Like Nardwuar, Roggenbuck is basically a hype man…another fan boy for contemporary poetry, the perfect gadabout and Web 2.0 chameleon. The videos are amazingly solipsistic for a guy who claims to be starting a morally righteous collective (privately funded by Kickstarter, of course). The bookstore of the future is opening its doors, and he’s determined to make a job for himself there. Like Pharrel, he’s probably much better off producing other people’s work than making any of his own, and he’s all about being avant-happy. I would like his videos more if he interviewed people like Nardwuar does. He could interview poets, or strangers on farms in rural Michigan, and ask them what they think about poetry. That might be a little more compelling. The strangest thing about the videos is the chintzy music in the background, which makes the work eerily reminiscent of the corporate advertisements for those expensive iDevices that allow it to happen and be distributed so widely.

If this is supposed to be an alternative, why even do a print book in the first place? On the inside cover, there’s just a bunch of social media addresses for where to send a letter, if you care to know where Boost House printed this book. There is also a very peculiar ellipsis in the middle of that James Baldwin epigram at the front, which makes me wonder if the quote is correct. They don’t even note where it comes from, because of course it comes from the Internet. Roggenbuck is a clever opportunist who knows there is a vacuum outside the walls of the MFA debt factory that needs to be filled with something… but you can’t fight vacuity with even more vacuity and paper wasting. Where are the ecologically minded poets of yesteryear? Are they seeing this? It’s enough to make a young poet run scared back to the classroom to grip that MFA degree pronto. Some maniacal workshop teacher right now is probably screening Roggenbuck videos for their students as an object lesson: “Thinking of dropping out? Well, you might end up like this…” So in that way, he has (ironically) already allowed himself to be assimilated as a booster for the very system he would have us believe he is railing against.

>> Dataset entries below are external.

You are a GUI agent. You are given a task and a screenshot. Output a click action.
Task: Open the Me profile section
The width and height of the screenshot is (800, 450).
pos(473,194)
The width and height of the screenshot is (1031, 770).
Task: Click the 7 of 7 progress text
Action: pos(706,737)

The Yolo Pages is not Alt Lit, meta-modernism, emo, homespun, “new sincerity” or “uncreative writing.” It’s all much too aspirational to be any of those; it’s more like some new kind of ineffective self-help poetry. So actually, it’s a lot like America’s once-favorite poncho-wearing poet and translator Robert Bly, with his whole Iron John thing, where men went out together shirtless to the woods so they could help each other bang on drums and recuperate their masculinity. Wasn’t that embarrassing enough? “Young Adult” poetry might be a better, more lucrative fit than Alt Lit. Maybe The Yolo Pages makes people who suffer from extreme logorrhea (online) feel better together. It’s all like this endless rabbit hole you’re being led down, and there’s nothing at the end but a sign that says “thanks for following.”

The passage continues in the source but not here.